5/9: cpurc_docs
Documentation that describes how the CPU resource controller works.
Signed-off-by: Kurosawa Takahiro <[email protected]>
Signed-off-by: MAEDA Naoaki <[email protected]>
Documentation/ckrm/cpurc-internals | 166 +++++++++++++++++++++++++++++++++++++
1 files changed, 166 insertions(+)
Index: linux-2.6.17-rc2/Documentation/ckrm/cpurc-internals
===================================================================
--- /dev/null
+++ linux-2.6.17-rc2/Documentation/ckrm/cpurc-internals
@@ -0,0 +1,166 @@
+CPU resource controller internals
+
+ There are 3 components in the CPU resource controller:
+
+ (1) load estimation
+ (2) hungry detection
+ (3) timeslice scaling
+
+ We need to estimate the class load in order to check whether the
+ share is satisfied or not. Class load also gets lower than the
+ share when all the tasks in the class tends to sleep. We need to
+ check whether the class needs to schedule more or not by hungry
+ detection. If a class needs to schedule more, timeslices of tasks
+ are scaled by timeslice scaling.
+
+1. Load estimation
+
+ We calculate the class load as the accumulation of task loads in the
+ class. We need to calculate the task load first, then calculate the
+ class load from the task loads.
+
+ Task load estimation
+
+ Task load is estimated as the ratio of:
+ * the timeslice value allocated to the task (Ts)
+ to:
+ * the time that is taken for the task to run out the allocated timeslice
+ (Tr).
+ If a task can use all the CPU time, Ts / Tr becomes 1 for example.
+
+ The detailed procedure of the calculation is as follows:
+ (1) Record the timeslice (Ts) and the time when the timeslice is
+ allocated to the task (by calling cpu_rc_record_allocation()).

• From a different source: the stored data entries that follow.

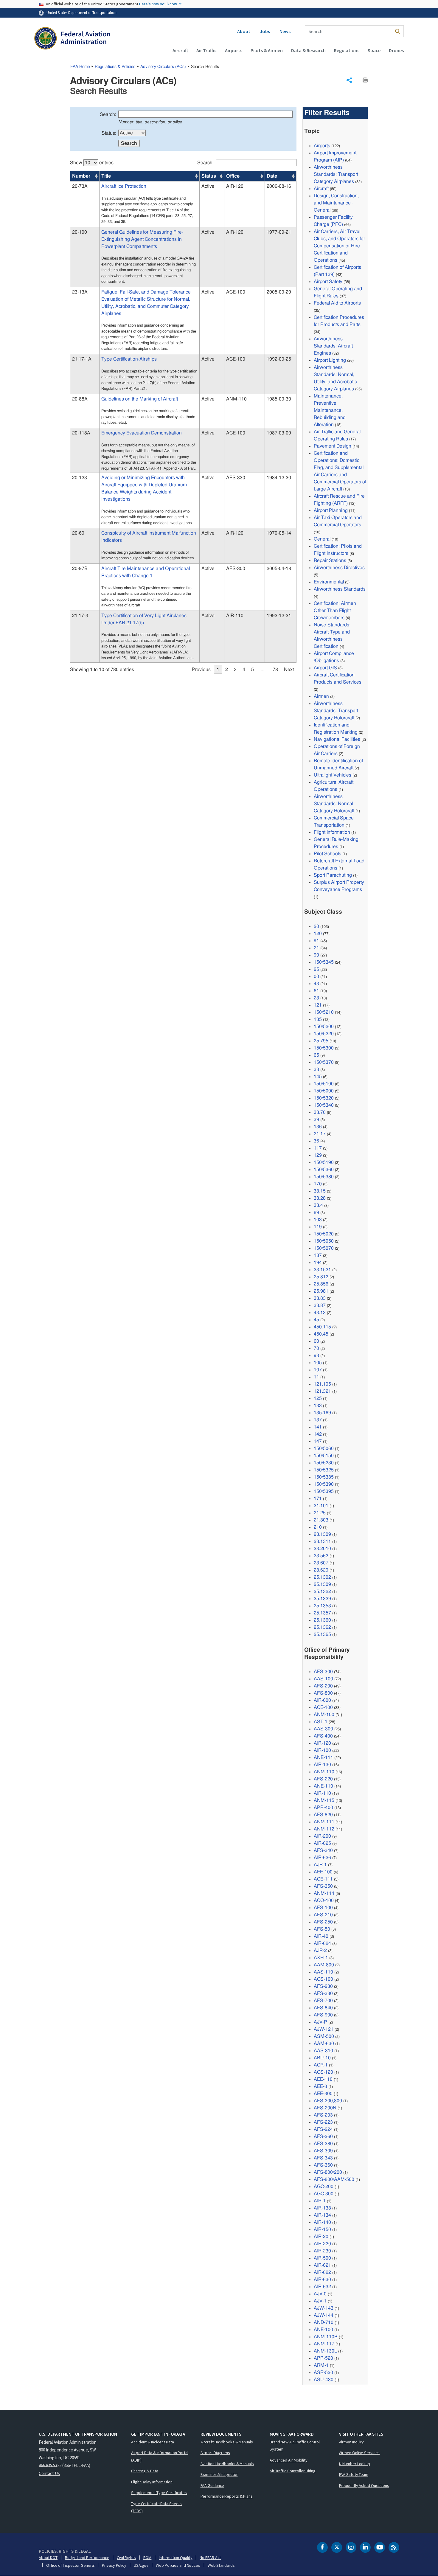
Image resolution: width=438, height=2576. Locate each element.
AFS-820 (323, 1814)
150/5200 (324, 1026)
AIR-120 (322, 1743)
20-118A (81, 433)
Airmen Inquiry (351, 2442)
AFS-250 (323, 1922)
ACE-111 (323, 1879)
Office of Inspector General (70, 2565)
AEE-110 (323, 2079)
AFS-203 (323, 2115)
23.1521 (322, 1269)
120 (318, 933)
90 (316, 955)
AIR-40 (321, 1936)
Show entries (92, 162)
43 (316, 983)
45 (316, 1319)
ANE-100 (323, 2329)
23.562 (321, 1555)
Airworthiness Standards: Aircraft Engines (333, 345)
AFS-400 (323, 1736)
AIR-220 (322, 2243)
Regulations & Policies (115, 67)
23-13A (80, 292)
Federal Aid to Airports (337, 303)
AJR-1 (320, 1864)
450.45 (321, 1334)
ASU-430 (323, 2379)
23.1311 (322, 1541)
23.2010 (322, 1548)
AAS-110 (323, 1972)
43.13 (320, 1312)
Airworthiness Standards (340, 589)
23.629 (321, 1570)
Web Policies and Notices (178, 2565)
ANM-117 (324, 2343)
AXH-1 (321, 1957)
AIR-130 (322, 1764)
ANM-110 (324, 1771)
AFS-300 (323, 1671)
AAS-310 (323, 2050)
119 (318, 1226)
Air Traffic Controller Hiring (293, 2470)
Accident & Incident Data (152, 2442)
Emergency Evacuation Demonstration (141, 433)
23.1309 (322, 1534)
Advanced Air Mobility (288, 2460)
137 (318, 1419)
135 (318, 1019)
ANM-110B (326, 2336)
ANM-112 (324, 1829)
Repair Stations (330, 560)
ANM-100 (324, 1714)
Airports (233, 50)
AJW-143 (323, 2308)
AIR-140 (322, 2222)
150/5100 (324, 1083)
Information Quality (175, 2557)
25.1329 (322, 1598)
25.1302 (322, 1577)
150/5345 (324, 962)
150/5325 (324, 1470)
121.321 (322, 1391)
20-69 (78, 533)
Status (208, 176)
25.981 (321, 1291)
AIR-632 (322, 2286)
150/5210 (324, 1012)
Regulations (346, 50)
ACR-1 (321, 2065)
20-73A (80, 186)
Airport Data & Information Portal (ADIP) (159, 2456)
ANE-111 (323, 1757)
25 (316, 969)
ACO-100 (324, 1900)
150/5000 (324, 1091)
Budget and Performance (87, 2557)
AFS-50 (322, 1929)
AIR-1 (320, 2200)
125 (318, 1398)
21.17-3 (80, 615)
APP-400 (323, 1807)
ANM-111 (324, 1821)
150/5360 (324, 1169)
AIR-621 (322, 2265)
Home (80, 67)
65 (316, 1055)
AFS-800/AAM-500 (334, 2179)
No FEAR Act (210, 2557)
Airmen (321, 696)
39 (316, 1119)
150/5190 (324, 1162)
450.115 (322, 1327)
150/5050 (324, 1241)
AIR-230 (322, 2251)
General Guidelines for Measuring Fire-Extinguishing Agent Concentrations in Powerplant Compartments (142, 239)
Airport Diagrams (215, 2452)
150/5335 (324, 1477)
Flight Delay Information (152, 2482)
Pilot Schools (327, 853)
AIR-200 (322, 1836)
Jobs (265, 31)
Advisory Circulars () (163, 67)
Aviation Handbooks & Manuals (227, 2463)
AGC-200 (323, 2186)
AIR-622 (322, 2272)
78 (275, 669)
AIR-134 (322, 2215)
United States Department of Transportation (81, 12)
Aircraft (180, 50)
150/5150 (324, 1455)
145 (318, 1076)
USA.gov (141, 2565)
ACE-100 (323, 1707)
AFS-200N (325, 2107)
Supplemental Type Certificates (159, 2492)
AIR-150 (322, 2229)
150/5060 (324, 1448)
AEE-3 (320, 2086)
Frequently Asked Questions (364, 2485)
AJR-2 (320, 1950)
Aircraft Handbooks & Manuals (227, 2442)
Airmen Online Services (359, 2452)
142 (318, 1434)
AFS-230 (323, 1986)
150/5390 (324, 1484)
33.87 (320, 1305)
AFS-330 (323, 1993)
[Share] (349, 80)
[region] (183, 413)
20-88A (80, 399)
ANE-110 (323, 1786)
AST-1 (320, 1721)
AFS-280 (323, 2143)
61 (316, 990)
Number (81, 176)
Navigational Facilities (337, 739)
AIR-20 (321, 2236)
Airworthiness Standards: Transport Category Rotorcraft (336, 710)
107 (318, 1369)
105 (318, 1362)
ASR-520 (323, 2372)
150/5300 (324, 1048)
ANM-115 (324, 1800)
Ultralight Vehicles (332, 775)
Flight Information (332, 832)
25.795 (321, 1040)
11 (316, 1377)
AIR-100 (322, 1750)
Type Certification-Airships (129, 359)
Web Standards (221, 2565)
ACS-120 (323, 2072)
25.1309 (322, 1584)
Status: (109, 133)
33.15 (320, 1191)
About (243, 31)
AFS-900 (323, 2015)
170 (318, 1183)
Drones (396, 50)
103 (318, 1219)
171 (318, 1498)
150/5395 (324, 1491)
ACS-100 (323, 1979)
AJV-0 (320, 2293)
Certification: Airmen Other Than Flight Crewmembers (335, 610)
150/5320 (324, 1098)
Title (106, 176)
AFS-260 (323, 2136)
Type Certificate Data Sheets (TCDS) (156, 2507)
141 (318, 1427)
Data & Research (308, 50)
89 (316, 1212)
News (285, 31)
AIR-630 (322, 2279)
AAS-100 (323, 1678)
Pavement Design (332, 446)
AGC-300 (323, 2193)
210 (318, 1527)
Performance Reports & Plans (227, 2496)
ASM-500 (324, 2036)
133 (318, 1405)
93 (316, 1355)
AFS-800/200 (328, 2172)
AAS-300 (323, 1728)
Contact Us (49, 2473)
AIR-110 (322, 1793)
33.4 (318, 1205)
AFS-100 (323, 1907)
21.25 (320, 1512)
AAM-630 (324, 2043)
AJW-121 (323, 2029)
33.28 (320, 1198)
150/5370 (324, 1062)
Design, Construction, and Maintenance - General (336, 202)
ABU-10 (322, 2057)
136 (318, 1126)
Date (272, 176)
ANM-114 (324, 1893)
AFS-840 (323, 2007)
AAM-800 (324, 1964)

+ * The timeslice value is recorded to task->last_slice ( = Ts).
+ * The time is recorded to task->ts_alloced.
+ (2) Calculate the task load when the timeslice is expired
+ (by calling cpu_rc_account()).
+ Tr is calculated as:
+ Tr = jiffies - task->ts_alloced
+ Then task load (Ts / Tr) becomes:
+ Ts / Tr = task->last_slice / (jiffies - task->ts_alloced)
+
+ The load value is scaled by CPU_RC_LOAD_SCALE.
+ If the load value equals to CPU_RC_LOAD_SCALE, it indicates 100%
+ CPU usage.
+
+ task->ts_alloced task scheduled now
+ v v v
+ |---------------===========================|
+
+ |<------------------------>|
+ Ts ( = task->last_slice)
+
+ |<---------------------------------------->|
+ Tr ( = now - task->ts_alloced)
+
+ |<------------->|
+ the time that the task isn't scheduled
+
+
+ Note that task load calculation is also needed for strict
+ accuracy when a task forks or exits, because timeslice is
+ changed on fork and exit. But we don't do that in order to
+ simplify the code and in order not to introduce overhead on fork
+ and exit. Probably we can get enough accurate number without
+ calculating the task load on fork/exit.
+
+ Class load estimation:
+
+ Class load is the accumulation of load values of tasks in the class in
+ the duration of CPU_RC_SPREAD_PERIOD.
+ Per-CPU class load is recalculated each time the task load is calculated
+ in the cpu_rc_account() function.
+ Then on CPU_RC_RECALC_INTERVAL intervals, the class load value per-CPU
+ value is calculated as the average of the per-CPU class load.
+
+ Task load is accumulated to the per-CPU class load as if the class uses
+ Ts/Tr of the CPU time from task->ts_alloced to now (the time the timeslice
+ expired).
+
+ So the time that the task has used the CPU from (now - CPU_RC_SPREAD_PERIOD)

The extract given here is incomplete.